Badan Penanggulangan Bencana Daerah (BPBD) Kabupaten Bangka mencatat total ada delapan pekerja yang menjadi korban dalam musibah tersebut. Tim SAR gabungan bekerja ekstra keras menyisir tumpukan tanah sejak malam kejadian hingga dini hari.

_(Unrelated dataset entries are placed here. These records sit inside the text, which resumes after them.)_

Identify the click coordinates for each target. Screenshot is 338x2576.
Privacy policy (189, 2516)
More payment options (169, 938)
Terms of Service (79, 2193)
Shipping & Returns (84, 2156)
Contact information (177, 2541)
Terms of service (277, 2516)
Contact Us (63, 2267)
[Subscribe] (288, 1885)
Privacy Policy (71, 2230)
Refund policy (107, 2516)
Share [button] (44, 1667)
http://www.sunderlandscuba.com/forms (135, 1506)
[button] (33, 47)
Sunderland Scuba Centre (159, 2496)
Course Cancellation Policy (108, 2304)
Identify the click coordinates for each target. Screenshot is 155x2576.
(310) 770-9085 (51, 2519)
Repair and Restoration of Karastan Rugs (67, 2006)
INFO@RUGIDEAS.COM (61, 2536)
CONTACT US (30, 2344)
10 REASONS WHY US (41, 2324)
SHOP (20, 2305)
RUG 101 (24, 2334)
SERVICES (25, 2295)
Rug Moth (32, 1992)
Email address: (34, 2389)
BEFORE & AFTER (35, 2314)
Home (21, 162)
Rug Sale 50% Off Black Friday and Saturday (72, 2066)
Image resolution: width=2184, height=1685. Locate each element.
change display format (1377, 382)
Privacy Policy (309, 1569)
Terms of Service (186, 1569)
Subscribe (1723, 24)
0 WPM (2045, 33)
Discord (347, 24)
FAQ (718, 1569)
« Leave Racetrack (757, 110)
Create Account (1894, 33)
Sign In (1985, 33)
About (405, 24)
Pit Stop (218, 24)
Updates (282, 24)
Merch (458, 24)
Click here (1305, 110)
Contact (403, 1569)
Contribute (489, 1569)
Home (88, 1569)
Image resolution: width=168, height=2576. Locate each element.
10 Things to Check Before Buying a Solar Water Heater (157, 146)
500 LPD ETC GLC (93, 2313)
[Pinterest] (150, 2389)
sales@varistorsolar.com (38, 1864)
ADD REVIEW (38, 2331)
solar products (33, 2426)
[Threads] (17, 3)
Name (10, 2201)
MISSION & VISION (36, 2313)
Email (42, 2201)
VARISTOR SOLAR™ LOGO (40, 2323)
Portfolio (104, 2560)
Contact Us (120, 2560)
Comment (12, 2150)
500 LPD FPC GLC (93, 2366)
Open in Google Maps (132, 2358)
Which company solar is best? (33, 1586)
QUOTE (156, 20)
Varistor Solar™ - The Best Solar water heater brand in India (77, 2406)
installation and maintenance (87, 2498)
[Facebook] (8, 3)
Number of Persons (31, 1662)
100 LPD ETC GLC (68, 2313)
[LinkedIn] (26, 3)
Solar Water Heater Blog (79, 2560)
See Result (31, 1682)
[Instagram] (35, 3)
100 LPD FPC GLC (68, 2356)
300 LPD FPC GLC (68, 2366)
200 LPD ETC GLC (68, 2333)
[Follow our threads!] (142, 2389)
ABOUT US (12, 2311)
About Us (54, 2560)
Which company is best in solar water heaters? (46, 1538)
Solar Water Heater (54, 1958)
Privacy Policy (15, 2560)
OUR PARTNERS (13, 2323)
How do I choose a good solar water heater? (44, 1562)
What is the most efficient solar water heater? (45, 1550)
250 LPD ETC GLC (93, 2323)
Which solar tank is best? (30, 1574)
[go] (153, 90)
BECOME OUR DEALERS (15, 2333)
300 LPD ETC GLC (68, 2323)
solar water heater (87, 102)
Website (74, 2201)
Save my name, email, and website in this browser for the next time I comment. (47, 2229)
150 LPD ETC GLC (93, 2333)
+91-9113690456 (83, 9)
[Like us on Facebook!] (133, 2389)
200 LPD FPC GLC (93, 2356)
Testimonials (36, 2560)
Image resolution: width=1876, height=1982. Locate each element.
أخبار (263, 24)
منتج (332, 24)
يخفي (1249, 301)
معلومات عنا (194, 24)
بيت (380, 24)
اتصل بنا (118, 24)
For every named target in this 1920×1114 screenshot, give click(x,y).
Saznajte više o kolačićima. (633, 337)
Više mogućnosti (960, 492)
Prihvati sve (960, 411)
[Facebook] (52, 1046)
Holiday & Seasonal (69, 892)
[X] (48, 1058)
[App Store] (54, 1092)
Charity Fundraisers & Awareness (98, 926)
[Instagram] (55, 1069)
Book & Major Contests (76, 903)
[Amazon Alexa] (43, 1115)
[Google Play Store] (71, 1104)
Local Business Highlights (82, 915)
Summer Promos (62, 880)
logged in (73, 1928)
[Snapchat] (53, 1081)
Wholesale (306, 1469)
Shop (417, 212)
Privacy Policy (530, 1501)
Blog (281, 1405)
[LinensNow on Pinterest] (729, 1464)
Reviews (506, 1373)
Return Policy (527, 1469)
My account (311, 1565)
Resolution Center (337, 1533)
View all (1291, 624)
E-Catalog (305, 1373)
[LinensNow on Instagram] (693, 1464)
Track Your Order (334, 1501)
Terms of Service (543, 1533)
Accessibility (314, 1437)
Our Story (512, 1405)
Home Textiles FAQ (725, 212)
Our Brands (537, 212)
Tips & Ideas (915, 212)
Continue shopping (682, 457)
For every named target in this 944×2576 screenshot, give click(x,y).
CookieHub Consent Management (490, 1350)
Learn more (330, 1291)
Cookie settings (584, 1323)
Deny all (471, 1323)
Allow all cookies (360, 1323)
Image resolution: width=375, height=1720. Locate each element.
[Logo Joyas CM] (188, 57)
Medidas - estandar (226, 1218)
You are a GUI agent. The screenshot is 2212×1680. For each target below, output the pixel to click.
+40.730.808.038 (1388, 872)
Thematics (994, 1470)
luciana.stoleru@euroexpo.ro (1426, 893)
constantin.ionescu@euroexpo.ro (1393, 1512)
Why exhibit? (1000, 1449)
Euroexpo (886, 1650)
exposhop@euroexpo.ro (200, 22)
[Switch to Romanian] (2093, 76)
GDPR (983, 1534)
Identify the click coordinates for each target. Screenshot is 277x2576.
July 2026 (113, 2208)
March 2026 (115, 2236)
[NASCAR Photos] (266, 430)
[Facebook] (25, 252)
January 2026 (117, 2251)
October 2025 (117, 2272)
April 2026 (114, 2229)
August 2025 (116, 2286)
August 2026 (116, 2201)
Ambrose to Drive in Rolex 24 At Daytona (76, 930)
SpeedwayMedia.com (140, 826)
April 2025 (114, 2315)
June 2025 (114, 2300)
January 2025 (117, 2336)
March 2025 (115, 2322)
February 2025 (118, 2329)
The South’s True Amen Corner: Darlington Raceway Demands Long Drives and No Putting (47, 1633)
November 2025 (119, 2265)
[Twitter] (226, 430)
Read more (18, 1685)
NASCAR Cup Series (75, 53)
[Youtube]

Kepala BPBD Kabupaten Bangka, Rusmansyah mengatakan proses evakuasi dilakukan secara bertahap. Tiga jenazah ditemukan pada Senin malam, disusul tiga korban lainnya pada Selasa (3/2/2026) dini hari.
“Terdata sebanyak delapan orang pekerja tambang menjadi korban tertimbun tanah longsor, dan enam orang sudah ditemukan dalam kondisi meninggal dunia,” ujar Rusmansyah, Selasa (3/2/2026).
Selain korban jiwa, seorang pekerja berhasil dievakuasi dalam keadaan selamat meski menderita luka serius di bagian kaki. Hingga kini, satu orang lainnya masih dinyatakan hilang dan dalam proses pencarian intensif menggunakan alat berat ekskavator.
Tragedi ini terjadi sekitar pukul 17.00 WIB. Saat para pekerja sedang fokus mencari timah, dinding tanah di sekeliling mereka tiba-tiba ambruk tanpa sempat memberikan ruang untuk menyelamatkan diri.
Ironisnya, aktivitas penambangan ini diduga kuat merupakan tambang inkonvensional (TI) milik pribadi yang tidak mengantongi izin resmi, meskipun beroperasi di atas area Izin Usaha Pertambangan (IUP) PT Timah.